Im Rahmen der 3. „Living & Home“, die am Mittwoch und Donnerstag in Frankfurt/Main über die Bühne ging, hat sich Dr. Markus Wagemann, Vorsitzender 1. Beschlussabteilung des Bundeskartellamts zu den aktuellen Entwicklungen in der Möbelbranche geäußert. Als Medienpartner der Veranstaltung war auch die „möbel kultur“ exklusiv vor Ort und konnte den Experten zum laufenden Verfahren (siehe Online-News vom 24.10.2018) gegen die Möbeleinkaufskooperation VME Union und dem geplanten Beitritt der KHG befragen.

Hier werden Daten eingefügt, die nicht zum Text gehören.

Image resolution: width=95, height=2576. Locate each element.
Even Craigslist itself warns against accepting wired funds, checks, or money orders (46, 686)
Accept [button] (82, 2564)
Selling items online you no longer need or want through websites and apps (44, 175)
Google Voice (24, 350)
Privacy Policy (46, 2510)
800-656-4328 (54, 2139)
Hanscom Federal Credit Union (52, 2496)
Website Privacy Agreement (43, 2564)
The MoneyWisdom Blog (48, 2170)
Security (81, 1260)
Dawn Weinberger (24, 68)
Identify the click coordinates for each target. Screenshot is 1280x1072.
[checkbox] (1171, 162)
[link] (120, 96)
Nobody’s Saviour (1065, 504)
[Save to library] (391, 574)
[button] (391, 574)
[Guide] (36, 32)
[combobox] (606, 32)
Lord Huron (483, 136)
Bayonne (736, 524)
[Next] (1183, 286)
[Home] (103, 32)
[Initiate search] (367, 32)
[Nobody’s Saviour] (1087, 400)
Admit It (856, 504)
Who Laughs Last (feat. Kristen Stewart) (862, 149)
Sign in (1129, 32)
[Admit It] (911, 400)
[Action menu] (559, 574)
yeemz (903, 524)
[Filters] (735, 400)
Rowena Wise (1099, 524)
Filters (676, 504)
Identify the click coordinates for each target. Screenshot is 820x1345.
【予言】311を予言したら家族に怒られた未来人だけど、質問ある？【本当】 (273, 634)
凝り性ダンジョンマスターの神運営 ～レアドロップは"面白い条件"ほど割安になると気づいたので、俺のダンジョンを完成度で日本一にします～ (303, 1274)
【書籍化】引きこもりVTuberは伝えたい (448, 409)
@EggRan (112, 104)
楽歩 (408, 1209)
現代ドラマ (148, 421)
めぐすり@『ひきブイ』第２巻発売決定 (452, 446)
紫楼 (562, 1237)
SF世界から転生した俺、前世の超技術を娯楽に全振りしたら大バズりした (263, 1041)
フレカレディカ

Geprüft werden bei so einem Verwaltungsverfahren unterschiedliche Sachverhalte. Dazu zählt unter anderem das Verhältnis, die Abhängigkeit zwischen Handel und Hersteller, also der Beschaffungsmarkt. Hier überlegt das Bundeskartellamt, den Küchenbereich künftig eventuell gesondert unter die Lupe zu nehmen. Zudem werde in räumlicher Hinsicht geprüft, wie sich die Wettbewerbssituation innerhalb eines Radius von 50 bis 60 km bzw. in einer Fahrzeit von 45 Minuten darstellt – oder auch in welchem Bereich ein Händler wirbt. Ab einem Anteil von rund 40 Prozent wird eine Marktbeherrschung vermutet. Bei einem Marktanteil von 50 bis 70 Prozent kann eine Fusion mit ziemlicher Sicherheit untersagt werden.
Die geplante Fusion von VME und Union befindet sich bereits seit einem Jahr in der Vorprüfung, erläuterte Dr. Wagemann. Der jetzt zusätzlich geplante Zugang von Höffner inklusive Finke war für das Bundeskartellamt dann endgültig der Anlass, sich das Konstrukt genau anzusehen. Das sei immer so, wenn ein Marktanteil von 15 Prozent überschritten wird. Durch diese neuen Entwicklungen wachse dieser erheblich. Dabei hat das Bundeskartellamt auch die Kooperation mit der MHK im Blick. Insgesamt sei das Verfahren allerdings noch ergebnisoffen, betonte Dr. Wagemann. Gleichwohl hat das Bundeskartellamt die Beteiligten ausdrücklich darauf hingewiesen, dass es 2018 noch keinen Konditionenabgleich geben dürfe. Denn wenn entschieden werden sollte, dass der Zugang der KHG nicht stattfinden darf, dann seien die Beteiligten nach wie vor Wettbewerber.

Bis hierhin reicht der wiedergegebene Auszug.